Data excerpts:
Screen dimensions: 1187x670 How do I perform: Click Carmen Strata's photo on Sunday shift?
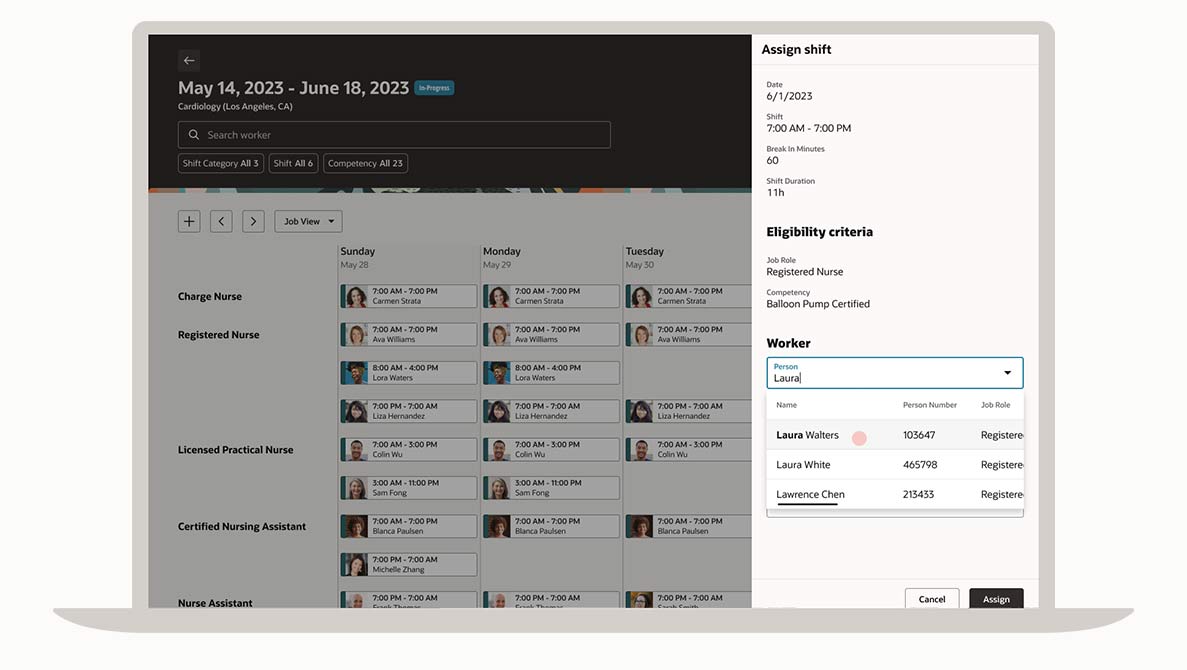(355, 297)
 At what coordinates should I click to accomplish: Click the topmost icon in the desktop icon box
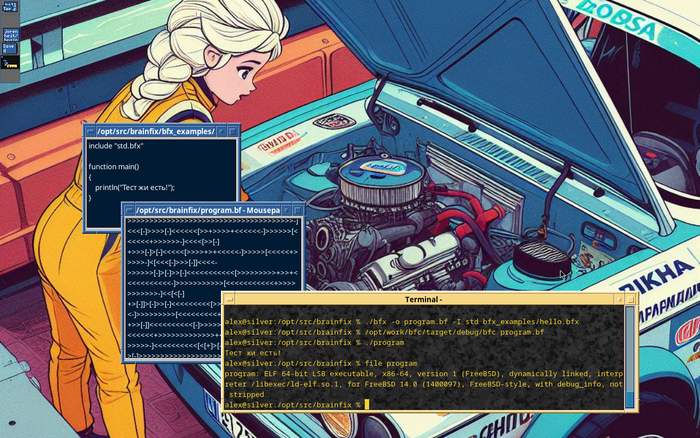pyautogui.click(x=10, y=7)
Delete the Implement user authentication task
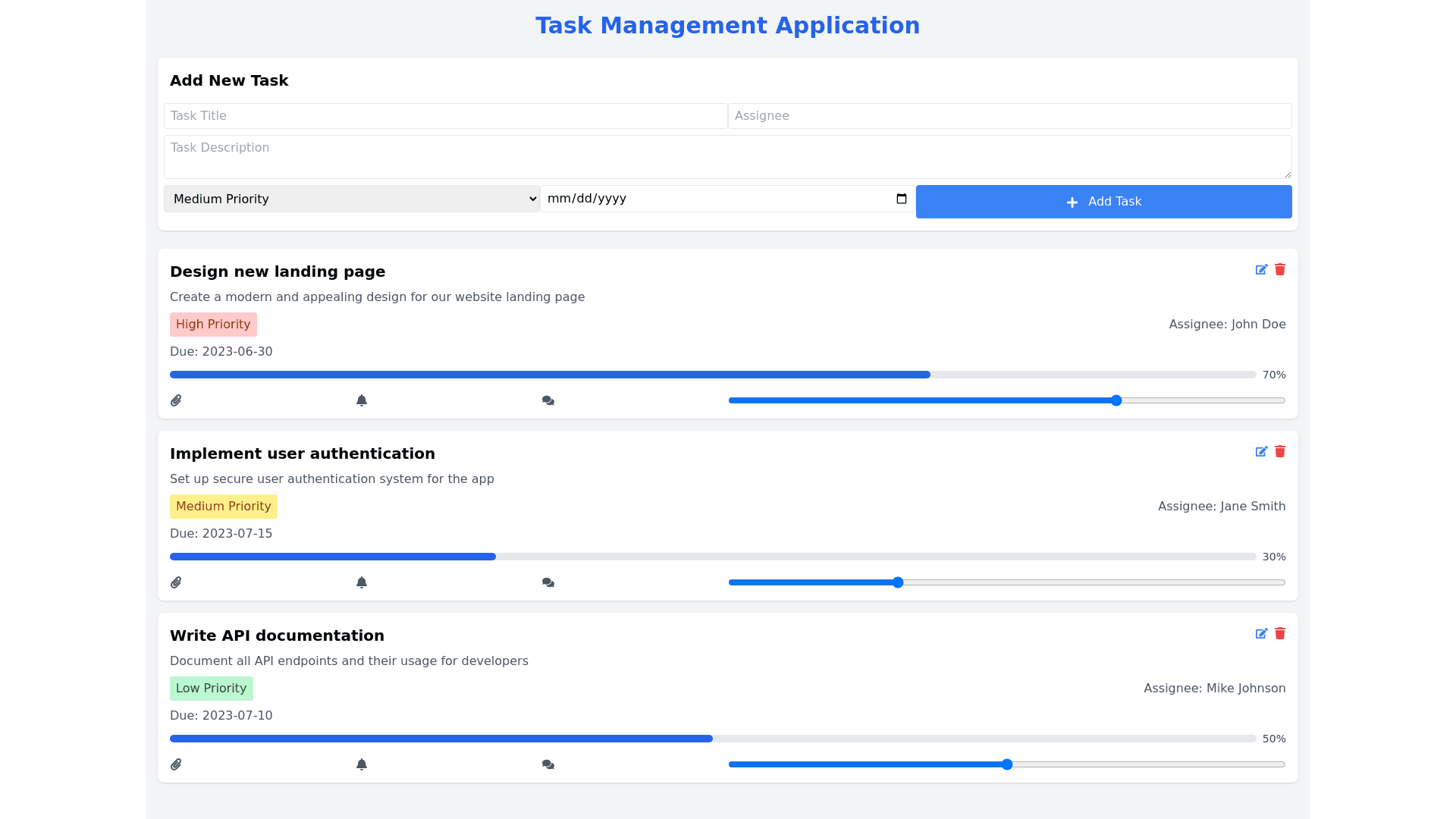This screenshot has width=1456, height=819. pos(1280,452)
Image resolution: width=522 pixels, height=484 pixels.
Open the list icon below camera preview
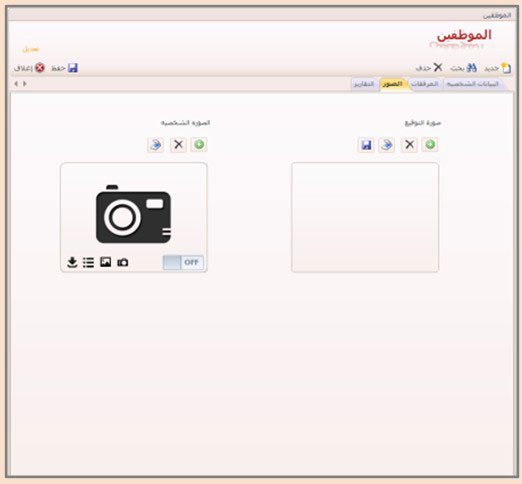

Problem to work on: Rewrite every line of the listing above, replacing "icon" with "button" and leaving everything else the same. Omit the pictures from your answer.

Completed task:
Screen dimensions: 1187x670 How do I perform: Click Carmen Strata's photo on Sunday shift?
(355, 297)
 At what coordinates should I click to accomplish: Click the topmost button in the desktop button box
pyautogui.click(x=10, y=7)
Delete the Implement user authentication task
This screenshot has width=1456, height=819. pos(1280,452)
Image resolution: width=522 pixels, height=484 pixels.
Open the list button below camera preview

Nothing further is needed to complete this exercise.